Carta de 2 niños desde una patera
Y entonces leí en voz alta aquella carta que dos niños africanos de catorce y quince años de edad, dirigían, antes de morir, que ya su patera naufragaba, hacía trece años, y que introduje en las páginas de mi relato sobre la tragedia del Estrecho, a las autoridades de los pueblos de España y Europa:
Habían nacido en Guinea. No llegaron, como otros compañeros, a alcanzar la tierra firme. Perdieron la vida en aquella travesía. La patera dio la vuelta, regresando a su lugar de origen.

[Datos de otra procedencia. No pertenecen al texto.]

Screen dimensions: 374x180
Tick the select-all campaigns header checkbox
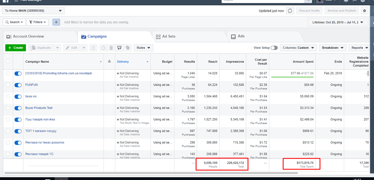tap(8, 62)
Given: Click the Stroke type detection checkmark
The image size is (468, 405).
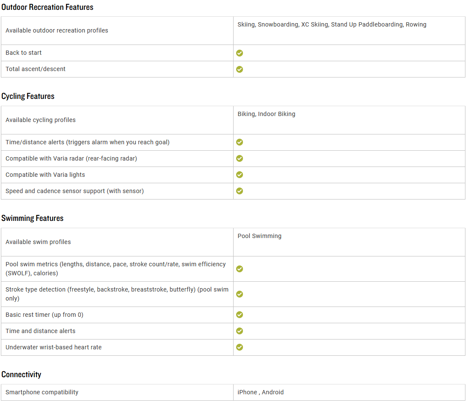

Cuando atracó, el pasante encontró un papel arrugado en el fondo de la barca. Se le cayó a uno de los niños ahogados, al lanzarse al mar. Leyó su contenido.
Nos dirigimos a las autoridades de España y Europa. Queremos que nos comprendan, nos ayuden. Sufrimos muchos en África. Todos los niños de África sufren. Vivimos sin trabajo, algunos no pueden comer, otros enferman y mueren , muchos, no se pueden contar los que mueren siendo niños. Y sufrimos guerras crueles, terribles, que causan destrozos en nuestras ciudades, y epidemias entre sus habitantes. No pueden contarse los enfermos por el sida, que no sabemos de dónde vino. Y nosotros quisiéramos estudiar, como estudian ustedes, ser niños como los de España y Europa, poder vivir como ellos, desarrollarnos como ellos, y no pensar que la vida es este castigo a morir muy joven. Querríamos que África fuese como Europa. Al fin, fueron ustedes quienes nos han llevado a esta situación tan desesperada, miserable, Por ustedes somos débiles. Ayúdennos, por favor. Se lo pedimos nosotros, dos niños de África, en nombre de todos los niños africanos.
El pasante se contrajo de dolor. Él también era un ser humano. No estaba preparado, endurecido suficientemente, para escuchar aquellas voces. Mandó la carta al presidente del gobierno de España y al presidente de los gobiernos de Europa.
Cuando la carta se hizo pública, lingüistas y sociólogos, profesores universitarios y algunas autoridades políticas se limitaron a decir que aquel texto no podía haber sido redactado por los dos niños ahogados. Ignoraban incluso sus nombres. Y apenas si dieron más importancia al asunto. De cualquier forma, los niños no podían contestar: ya tenían los ojos cerrados.